Un couple de jeunes parents nous a fait part de son indignation après avoir reçu une publicité pour leur enfant – encore bébé – émanant d’Assura, la caisse maladie de ce dernier. «Votre enfant célèbre prochainement son anniversaire. A cette occasion, pourquoi ne pas lui offrir un capital pour ses 20 ans.»
Et le courrier de proposer de verser une prime de 75 fr. par mois, pour que l’enfant bénéficie d’un montant de 15 000 à 20 000 fr. à l’âge adulte. En clair, il s’agit d’une proposition d’assurance vie.
Entorse à la sphère privée
«Notre enfant ne dispose pas d’assurance complémentaire auprès d’Assura. C’est donc uniquement par son statut d’assurance sociale que la caisse a pu profiter des données personnelles de notre fils pour faire la publicité de son assurance vie», s’étonnent les parents.
Un étonnement légitime, sachant que les problèmes liés à la sphère privée sont un sujet hautement sensible dans l’assurance maladie. Eliane Schmid, porte-parole du préposé fédéral à la protection des données (PFPDT), est on ne peut plus claire à ce sujet: «La transmission de données personnelles, y compris l’âge, enfreint la loi sur la protection des données. Et peu importe si l’assurance vie qui a reçu ces données est une société tierce ou si elle fait partie du même groupe.»

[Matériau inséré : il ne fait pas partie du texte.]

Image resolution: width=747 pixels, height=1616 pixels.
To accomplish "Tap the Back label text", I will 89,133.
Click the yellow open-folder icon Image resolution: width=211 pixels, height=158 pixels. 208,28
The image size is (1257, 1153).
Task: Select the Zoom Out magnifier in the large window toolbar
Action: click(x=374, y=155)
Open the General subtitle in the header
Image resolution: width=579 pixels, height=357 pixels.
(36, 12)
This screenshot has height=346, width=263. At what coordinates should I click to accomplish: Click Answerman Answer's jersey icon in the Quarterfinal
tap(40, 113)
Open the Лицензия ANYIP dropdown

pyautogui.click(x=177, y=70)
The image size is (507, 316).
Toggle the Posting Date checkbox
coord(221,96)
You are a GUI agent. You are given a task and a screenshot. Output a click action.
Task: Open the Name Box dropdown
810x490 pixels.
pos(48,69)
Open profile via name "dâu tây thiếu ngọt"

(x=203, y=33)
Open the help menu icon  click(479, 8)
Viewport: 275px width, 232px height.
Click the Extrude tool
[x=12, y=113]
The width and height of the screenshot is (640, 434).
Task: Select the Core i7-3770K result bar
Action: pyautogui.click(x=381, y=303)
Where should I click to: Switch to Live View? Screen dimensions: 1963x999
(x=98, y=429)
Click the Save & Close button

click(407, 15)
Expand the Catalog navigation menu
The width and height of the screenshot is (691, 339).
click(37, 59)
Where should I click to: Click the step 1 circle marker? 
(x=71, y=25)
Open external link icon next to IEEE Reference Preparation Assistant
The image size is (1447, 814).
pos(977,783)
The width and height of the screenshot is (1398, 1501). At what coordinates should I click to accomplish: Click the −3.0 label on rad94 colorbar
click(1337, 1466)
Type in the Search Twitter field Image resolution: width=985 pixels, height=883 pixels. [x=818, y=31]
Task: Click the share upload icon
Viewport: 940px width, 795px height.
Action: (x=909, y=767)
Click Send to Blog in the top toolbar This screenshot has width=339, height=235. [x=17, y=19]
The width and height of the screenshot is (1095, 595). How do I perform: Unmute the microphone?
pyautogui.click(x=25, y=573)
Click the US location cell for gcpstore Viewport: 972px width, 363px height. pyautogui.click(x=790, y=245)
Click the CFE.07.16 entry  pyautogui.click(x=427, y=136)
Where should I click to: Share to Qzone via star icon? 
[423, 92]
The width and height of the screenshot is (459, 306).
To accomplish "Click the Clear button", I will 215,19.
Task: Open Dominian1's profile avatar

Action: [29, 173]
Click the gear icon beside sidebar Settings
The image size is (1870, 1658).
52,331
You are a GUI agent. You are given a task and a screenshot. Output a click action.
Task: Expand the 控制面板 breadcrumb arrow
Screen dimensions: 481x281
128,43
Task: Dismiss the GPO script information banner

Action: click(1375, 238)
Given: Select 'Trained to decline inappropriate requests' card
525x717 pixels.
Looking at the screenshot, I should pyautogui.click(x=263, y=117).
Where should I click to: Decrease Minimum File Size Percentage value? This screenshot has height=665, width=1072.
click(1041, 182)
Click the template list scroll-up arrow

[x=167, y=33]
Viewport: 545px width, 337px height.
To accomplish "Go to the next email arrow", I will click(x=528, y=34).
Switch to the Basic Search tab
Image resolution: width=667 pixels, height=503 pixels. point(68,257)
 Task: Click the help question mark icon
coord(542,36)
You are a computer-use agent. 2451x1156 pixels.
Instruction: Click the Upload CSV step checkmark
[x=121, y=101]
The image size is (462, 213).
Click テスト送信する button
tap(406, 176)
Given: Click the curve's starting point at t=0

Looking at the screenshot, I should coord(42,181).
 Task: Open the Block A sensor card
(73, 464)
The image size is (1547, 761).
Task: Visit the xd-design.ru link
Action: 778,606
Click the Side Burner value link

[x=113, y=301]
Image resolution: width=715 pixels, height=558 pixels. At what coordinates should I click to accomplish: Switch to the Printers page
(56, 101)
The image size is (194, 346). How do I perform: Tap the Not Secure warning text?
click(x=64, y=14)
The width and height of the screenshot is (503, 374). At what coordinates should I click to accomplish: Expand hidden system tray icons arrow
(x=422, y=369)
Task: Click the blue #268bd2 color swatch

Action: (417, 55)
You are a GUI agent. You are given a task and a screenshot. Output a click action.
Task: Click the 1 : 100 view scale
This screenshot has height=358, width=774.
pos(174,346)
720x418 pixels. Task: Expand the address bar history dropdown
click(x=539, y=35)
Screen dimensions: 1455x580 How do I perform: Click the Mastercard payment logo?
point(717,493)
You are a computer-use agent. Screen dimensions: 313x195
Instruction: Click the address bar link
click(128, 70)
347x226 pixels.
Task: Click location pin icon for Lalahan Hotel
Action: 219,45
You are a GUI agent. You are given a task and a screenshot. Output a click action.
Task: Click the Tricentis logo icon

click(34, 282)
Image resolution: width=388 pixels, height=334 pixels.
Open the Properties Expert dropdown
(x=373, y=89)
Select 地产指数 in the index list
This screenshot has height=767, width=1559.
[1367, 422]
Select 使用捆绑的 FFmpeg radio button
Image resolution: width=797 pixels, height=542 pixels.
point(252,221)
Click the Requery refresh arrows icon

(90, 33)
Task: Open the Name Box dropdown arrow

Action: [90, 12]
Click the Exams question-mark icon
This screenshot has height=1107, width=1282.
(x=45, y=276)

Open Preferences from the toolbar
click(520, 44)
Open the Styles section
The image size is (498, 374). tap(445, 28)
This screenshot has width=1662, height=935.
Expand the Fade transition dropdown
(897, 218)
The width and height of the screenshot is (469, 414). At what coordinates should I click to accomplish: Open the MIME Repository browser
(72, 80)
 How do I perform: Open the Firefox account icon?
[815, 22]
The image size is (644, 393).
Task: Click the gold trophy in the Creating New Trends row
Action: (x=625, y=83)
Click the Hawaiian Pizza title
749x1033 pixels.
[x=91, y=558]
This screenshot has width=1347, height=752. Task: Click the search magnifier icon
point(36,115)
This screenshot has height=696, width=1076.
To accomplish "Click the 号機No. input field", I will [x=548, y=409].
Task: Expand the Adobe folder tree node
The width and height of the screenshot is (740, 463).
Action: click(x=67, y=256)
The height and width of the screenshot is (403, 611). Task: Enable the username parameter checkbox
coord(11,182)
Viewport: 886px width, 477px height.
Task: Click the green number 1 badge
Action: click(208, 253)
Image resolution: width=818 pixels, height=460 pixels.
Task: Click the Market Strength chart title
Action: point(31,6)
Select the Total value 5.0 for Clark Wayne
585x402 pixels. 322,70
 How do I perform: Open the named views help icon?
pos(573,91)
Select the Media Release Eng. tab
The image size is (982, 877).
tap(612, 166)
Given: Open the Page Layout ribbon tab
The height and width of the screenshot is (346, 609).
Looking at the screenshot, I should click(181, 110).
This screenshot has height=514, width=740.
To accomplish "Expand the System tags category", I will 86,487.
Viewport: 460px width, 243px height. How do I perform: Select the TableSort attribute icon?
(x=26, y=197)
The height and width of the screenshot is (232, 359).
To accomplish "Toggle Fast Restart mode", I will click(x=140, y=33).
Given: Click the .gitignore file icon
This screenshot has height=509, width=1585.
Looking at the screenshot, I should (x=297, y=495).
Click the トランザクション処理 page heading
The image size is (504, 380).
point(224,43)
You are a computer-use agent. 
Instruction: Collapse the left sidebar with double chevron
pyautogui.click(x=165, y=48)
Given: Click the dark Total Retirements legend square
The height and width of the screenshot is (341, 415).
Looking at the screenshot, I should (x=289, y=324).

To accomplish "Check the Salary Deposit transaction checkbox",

Assura renverse le problème
Nous avons demandé des explications à Jean-Bernard Pillonel, directeur général adjoint d’Assura, qui réfute l’affirmation selon laquelle la caisse maladie aurait transmis les données à la partie assurances privées du groupe. A l’inverse, il explique que «c’est l’assu rance privée Assura SA qui mandate la caisse maladie Assura pour adresser diverses promotions».
Par ce mécanisme, l’assurance vie ne reçoit certes pas les coordonnées personnelles des assurés de la caisse maladie, mais elle se sert toutefois des fichiers de cette dernière pour faire circuler ses publicités.
«Pour le bien de l’assuré»
Et le directeur d’ajouter que, «sans chercher à occulter l’intention de développer nos produits par ce type de démarches, nous voulons sensibiliser les parents sur la nécessité de se prémunir des lourdes conséquences financières en cas de soins non couverts par l’assurance de base». Une volonté qui pourrait se comprendre dans le cas d’une proposition d’assurance maladie complémentaire, sachant que, une fois malade, l’enfant ne sera probablement jamais admis par les assureurs. Mais, dans le cas présent, il s’agit d’une assurance vie qui ne garantit en rien de meilleurs soins à l’enfant.
Autre argument de Jean-Bernard Pillonel, «il est notoirement admis que les assureurs maladie n’adressent pas de bulletins de versement séparés ou des polices distinctes pour l’assurance obligatoire et les complémentaires, par exemple. Tout comme il est accepté que les assurés reçoivent les mêmes prospectus, indifféremment du statut de leur assurance.»
Procédé contesté
Cette démonstration juridique d’Assura surprend Agnès Hertig Pea, spécialiste à l’Institut de droit de la santé de l’Université de Neuchâtel: «Les assurances de base doivent être considérées comme des organes fédéraux et non comme des entreprises privées; elles ne sont donc pas soumises aux mêmes lois. Or, aucune base légale n’autorise les premières à faire de la publicité pour le compte des secondes. Quant au fait qu’il est couramment admis que les caisses envoient des mêmes bulletins ou polices d’assurance, c’est faux. La communication des données est en l’occurrence l’un des gros problèmes des assurances de base. Ce n’est pas parce que la pratique est devenue courante qu’elle est légale pour autant!»
On le voit ici, tant que les assurances de base continueront à pratiquer en parallèle des assurances privées, le risque d’abus dans l’utilisation des fichiers est bien réel. Il demeure toutefois possible d’écrire à la caisse afin de demander de ne plus recevoir de courriers promotionnels, ce qu’Assura nous indique respecter au pied de la lettre.